Provided data —

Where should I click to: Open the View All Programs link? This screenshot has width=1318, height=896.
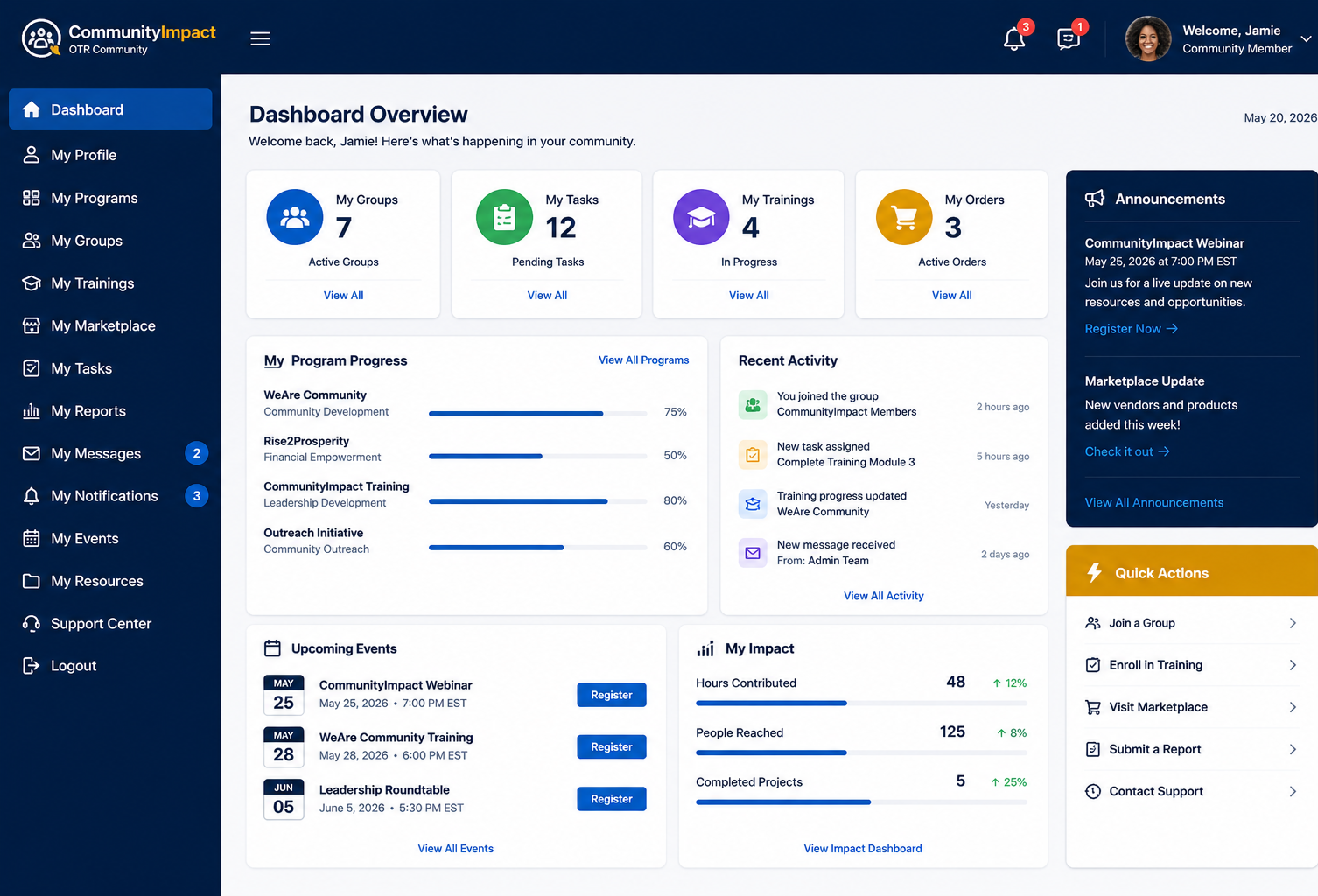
---
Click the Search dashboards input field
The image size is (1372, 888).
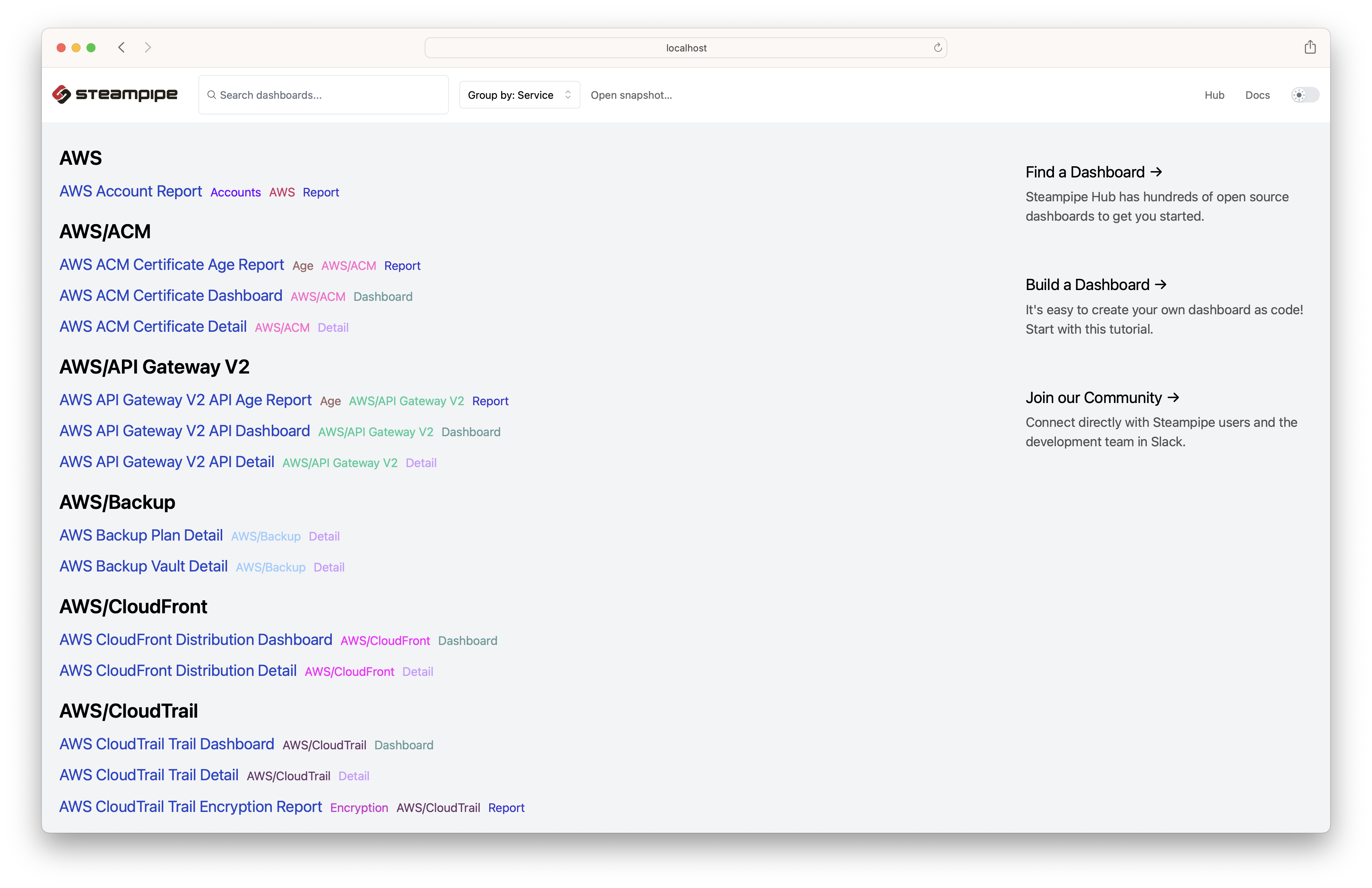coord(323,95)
---
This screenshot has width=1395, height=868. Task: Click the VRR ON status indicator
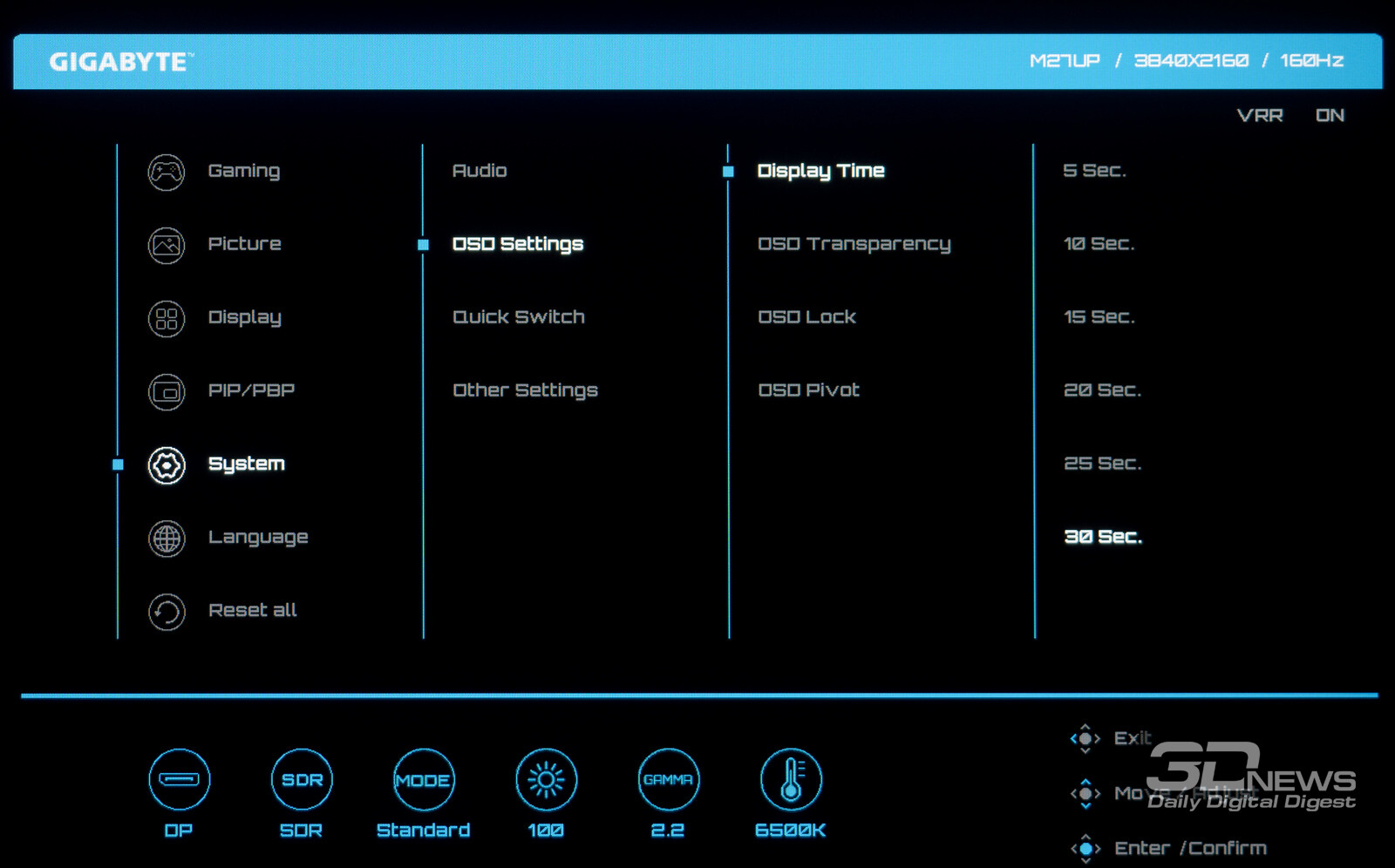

Aim —
Copy out the data lines word for word, beginning at the line containing "Click the Search dashboards input field" and ending after the line containing "coord(323,95)". Leave the pictures out.

In response —
Click the Search dashboards input field
The image size is (1372, 888).
coord(323,95)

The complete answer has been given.